Data items:

= = = =

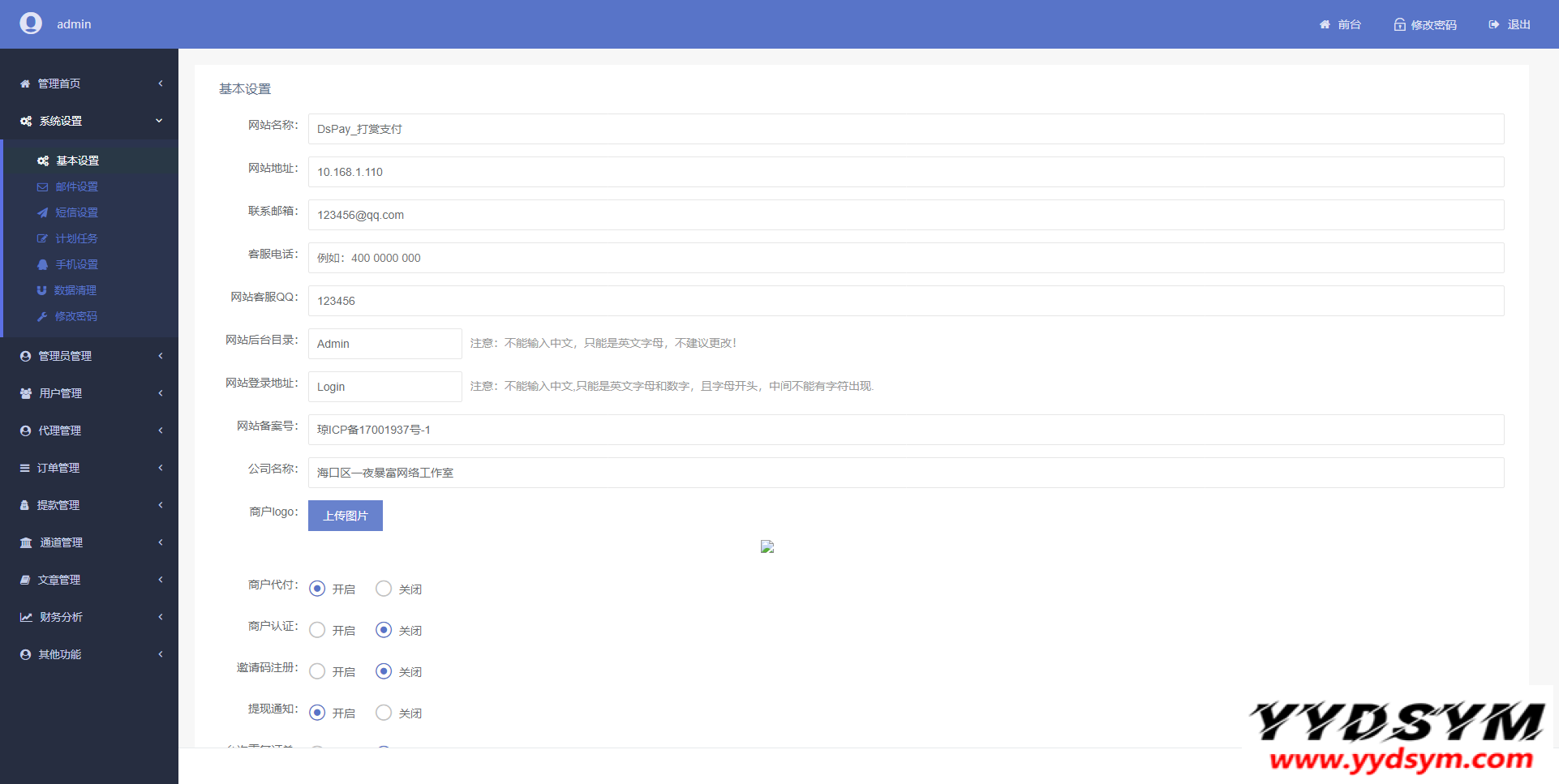Open the 手机设置 sidebar link
This screenshot has width=1559, height=784.
76,264
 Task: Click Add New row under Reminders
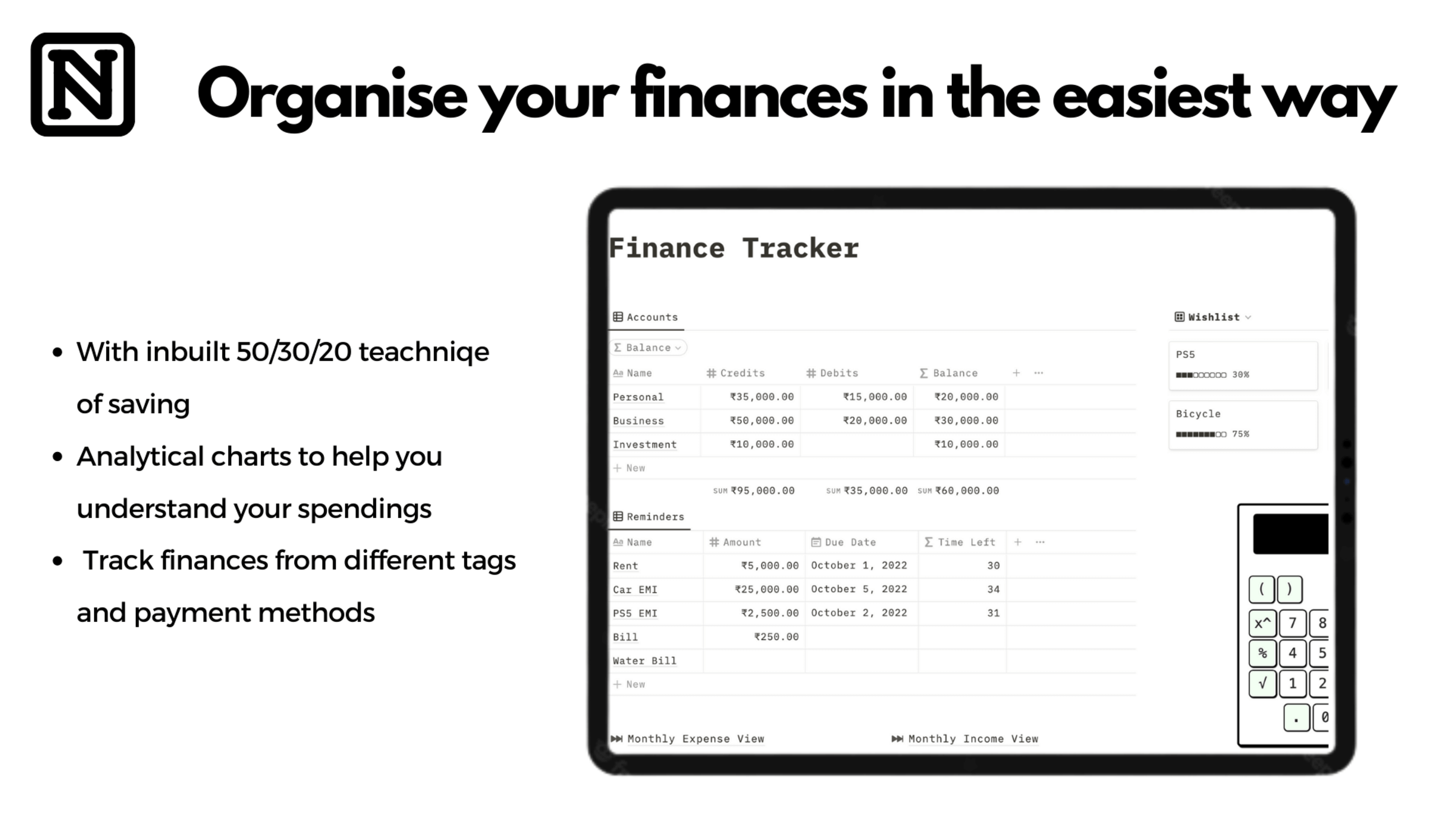[x=631, y=684]
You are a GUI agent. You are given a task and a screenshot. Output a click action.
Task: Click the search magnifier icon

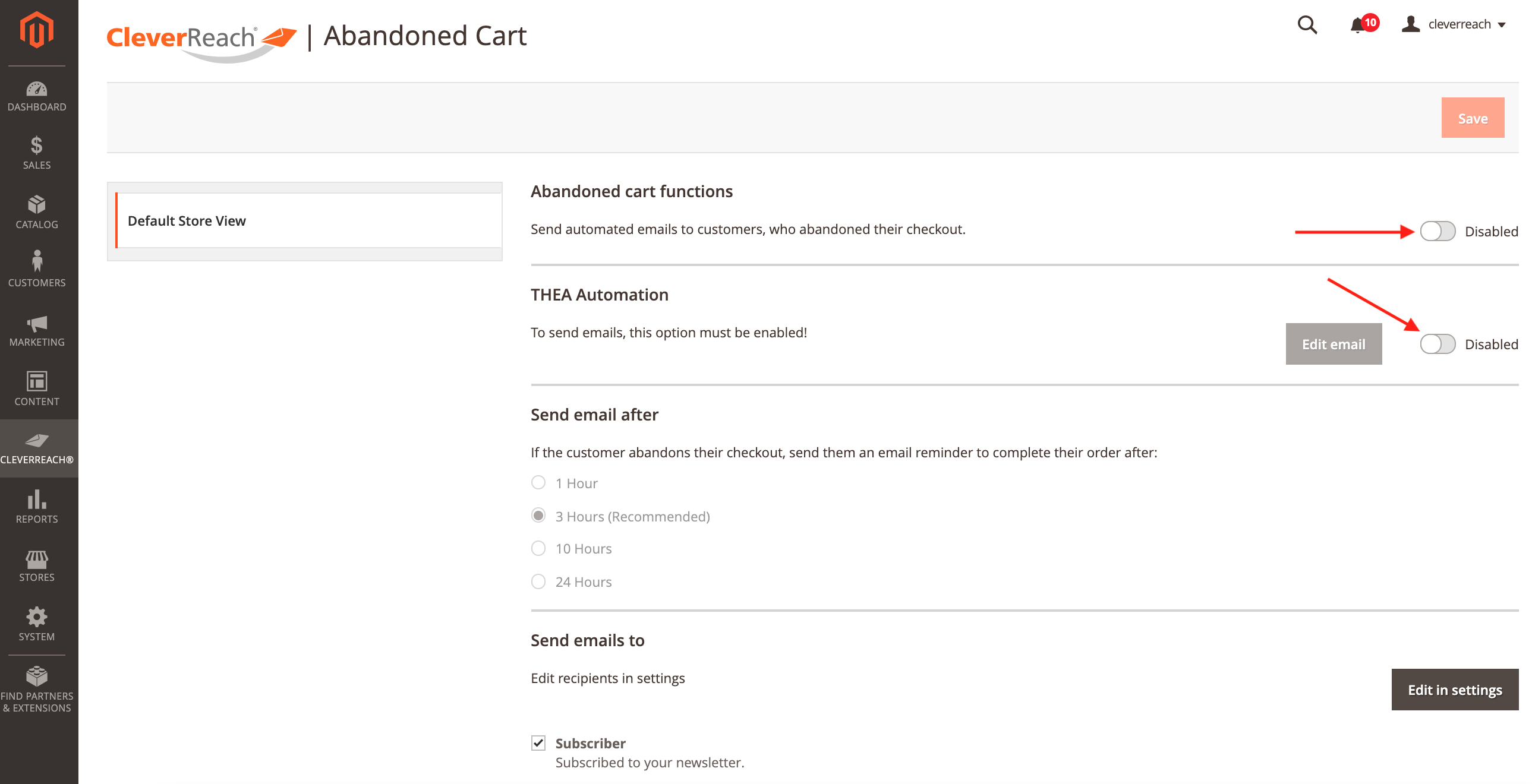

= = = =

(The request):
Write out all of the lines above word for word, leaving out the pictures.

(Solution to the exercise):
Open the 手机设置 sidebar link
This screenshot has width=1559, height=784.
76,264
 Task: Click Add New row under Reminders
[x=631, y=684]
You are a GUI agent. You are given a task and a screenshot. Output a click action.
Task: Click the search magnifier icon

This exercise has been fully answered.